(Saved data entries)
________________

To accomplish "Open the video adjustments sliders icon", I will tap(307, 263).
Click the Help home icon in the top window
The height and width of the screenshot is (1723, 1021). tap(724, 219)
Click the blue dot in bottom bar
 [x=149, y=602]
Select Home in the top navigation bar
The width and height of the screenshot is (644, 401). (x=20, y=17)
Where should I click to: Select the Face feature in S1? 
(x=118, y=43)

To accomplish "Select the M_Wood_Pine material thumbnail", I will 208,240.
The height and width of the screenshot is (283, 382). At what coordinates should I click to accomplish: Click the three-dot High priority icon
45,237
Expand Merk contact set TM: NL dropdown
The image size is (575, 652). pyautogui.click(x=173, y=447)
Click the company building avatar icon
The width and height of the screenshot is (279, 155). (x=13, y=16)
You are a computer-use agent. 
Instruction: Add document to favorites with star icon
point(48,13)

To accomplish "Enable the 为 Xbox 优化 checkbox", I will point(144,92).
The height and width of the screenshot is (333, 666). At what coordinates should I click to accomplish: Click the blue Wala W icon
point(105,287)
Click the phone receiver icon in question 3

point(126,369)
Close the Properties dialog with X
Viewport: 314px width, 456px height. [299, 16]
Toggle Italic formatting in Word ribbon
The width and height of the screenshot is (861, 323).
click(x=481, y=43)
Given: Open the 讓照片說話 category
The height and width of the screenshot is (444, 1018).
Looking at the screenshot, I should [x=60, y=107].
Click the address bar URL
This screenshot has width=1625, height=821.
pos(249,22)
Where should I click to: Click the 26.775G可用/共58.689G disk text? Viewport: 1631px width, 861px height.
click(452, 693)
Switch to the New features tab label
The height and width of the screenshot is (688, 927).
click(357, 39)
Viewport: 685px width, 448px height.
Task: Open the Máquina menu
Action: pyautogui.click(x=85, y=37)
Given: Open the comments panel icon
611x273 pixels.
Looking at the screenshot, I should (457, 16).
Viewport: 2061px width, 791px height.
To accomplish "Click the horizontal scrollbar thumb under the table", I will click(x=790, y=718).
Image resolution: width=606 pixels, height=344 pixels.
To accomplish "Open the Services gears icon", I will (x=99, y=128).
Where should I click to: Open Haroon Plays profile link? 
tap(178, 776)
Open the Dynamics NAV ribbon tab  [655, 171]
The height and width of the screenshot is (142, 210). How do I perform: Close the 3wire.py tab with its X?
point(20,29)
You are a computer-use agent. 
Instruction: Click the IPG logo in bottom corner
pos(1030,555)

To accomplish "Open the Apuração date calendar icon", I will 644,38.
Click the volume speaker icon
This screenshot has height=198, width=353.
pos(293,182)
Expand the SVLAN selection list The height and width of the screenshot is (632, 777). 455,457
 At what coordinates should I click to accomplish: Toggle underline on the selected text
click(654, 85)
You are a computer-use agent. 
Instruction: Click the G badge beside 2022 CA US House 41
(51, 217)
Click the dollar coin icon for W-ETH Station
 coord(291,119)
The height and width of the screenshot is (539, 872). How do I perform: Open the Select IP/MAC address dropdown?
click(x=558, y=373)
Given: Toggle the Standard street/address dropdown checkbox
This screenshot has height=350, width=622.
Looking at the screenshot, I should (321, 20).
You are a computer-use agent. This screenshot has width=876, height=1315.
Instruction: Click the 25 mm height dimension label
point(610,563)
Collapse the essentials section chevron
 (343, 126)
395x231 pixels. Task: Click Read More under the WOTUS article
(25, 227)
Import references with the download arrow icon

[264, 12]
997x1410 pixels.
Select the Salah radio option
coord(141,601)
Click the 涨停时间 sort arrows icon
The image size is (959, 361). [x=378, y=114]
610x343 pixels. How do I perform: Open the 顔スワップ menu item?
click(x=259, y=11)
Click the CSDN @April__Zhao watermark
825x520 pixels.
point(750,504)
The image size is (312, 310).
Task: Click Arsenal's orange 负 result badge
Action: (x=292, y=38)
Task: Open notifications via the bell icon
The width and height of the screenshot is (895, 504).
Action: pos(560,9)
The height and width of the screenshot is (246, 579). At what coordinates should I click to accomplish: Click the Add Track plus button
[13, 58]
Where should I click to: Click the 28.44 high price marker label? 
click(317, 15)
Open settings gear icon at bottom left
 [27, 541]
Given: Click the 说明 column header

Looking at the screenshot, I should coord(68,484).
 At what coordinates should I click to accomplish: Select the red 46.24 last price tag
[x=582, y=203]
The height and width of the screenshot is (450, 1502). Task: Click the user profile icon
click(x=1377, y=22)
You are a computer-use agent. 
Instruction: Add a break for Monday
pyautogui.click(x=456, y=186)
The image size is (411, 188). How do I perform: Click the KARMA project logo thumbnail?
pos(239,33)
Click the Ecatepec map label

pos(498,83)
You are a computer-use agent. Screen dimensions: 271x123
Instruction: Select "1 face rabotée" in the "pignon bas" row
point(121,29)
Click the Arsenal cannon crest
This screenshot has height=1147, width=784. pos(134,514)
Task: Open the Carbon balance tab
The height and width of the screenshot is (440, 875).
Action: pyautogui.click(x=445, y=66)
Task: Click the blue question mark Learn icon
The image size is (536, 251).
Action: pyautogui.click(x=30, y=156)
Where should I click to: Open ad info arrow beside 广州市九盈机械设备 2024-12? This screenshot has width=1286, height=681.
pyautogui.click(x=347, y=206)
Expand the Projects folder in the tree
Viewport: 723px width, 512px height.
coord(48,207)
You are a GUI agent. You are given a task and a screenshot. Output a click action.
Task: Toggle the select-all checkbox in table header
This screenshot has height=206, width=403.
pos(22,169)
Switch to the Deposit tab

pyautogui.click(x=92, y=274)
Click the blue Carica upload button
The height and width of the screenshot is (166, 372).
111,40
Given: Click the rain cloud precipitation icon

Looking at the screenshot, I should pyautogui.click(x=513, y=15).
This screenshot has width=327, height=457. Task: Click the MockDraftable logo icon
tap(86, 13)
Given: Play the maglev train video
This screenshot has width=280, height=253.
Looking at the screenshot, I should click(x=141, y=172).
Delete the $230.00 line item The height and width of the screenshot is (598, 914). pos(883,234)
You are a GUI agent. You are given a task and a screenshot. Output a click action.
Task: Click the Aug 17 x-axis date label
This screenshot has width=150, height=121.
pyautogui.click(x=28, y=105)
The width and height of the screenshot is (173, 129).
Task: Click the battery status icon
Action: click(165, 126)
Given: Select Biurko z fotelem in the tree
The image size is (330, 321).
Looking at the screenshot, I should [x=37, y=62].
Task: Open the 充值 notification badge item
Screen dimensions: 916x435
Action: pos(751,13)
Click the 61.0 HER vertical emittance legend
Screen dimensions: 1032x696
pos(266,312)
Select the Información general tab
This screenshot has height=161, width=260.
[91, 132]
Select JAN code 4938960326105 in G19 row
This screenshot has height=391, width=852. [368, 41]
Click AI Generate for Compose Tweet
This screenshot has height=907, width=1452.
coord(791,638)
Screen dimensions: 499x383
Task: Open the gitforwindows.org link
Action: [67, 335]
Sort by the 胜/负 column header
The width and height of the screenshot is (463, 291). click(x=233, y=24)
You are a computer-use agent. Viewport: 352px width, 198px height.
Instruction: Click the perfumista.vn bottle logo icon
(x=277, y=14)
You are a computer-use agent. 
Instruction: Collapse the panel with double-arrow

________________

Copy down every line of the entries containing the word "panel".

▸ **SOLUTION FOR THIS TASK**:
Given: Open the comments panel icon
Instruction: Collapse the panel with double-arrow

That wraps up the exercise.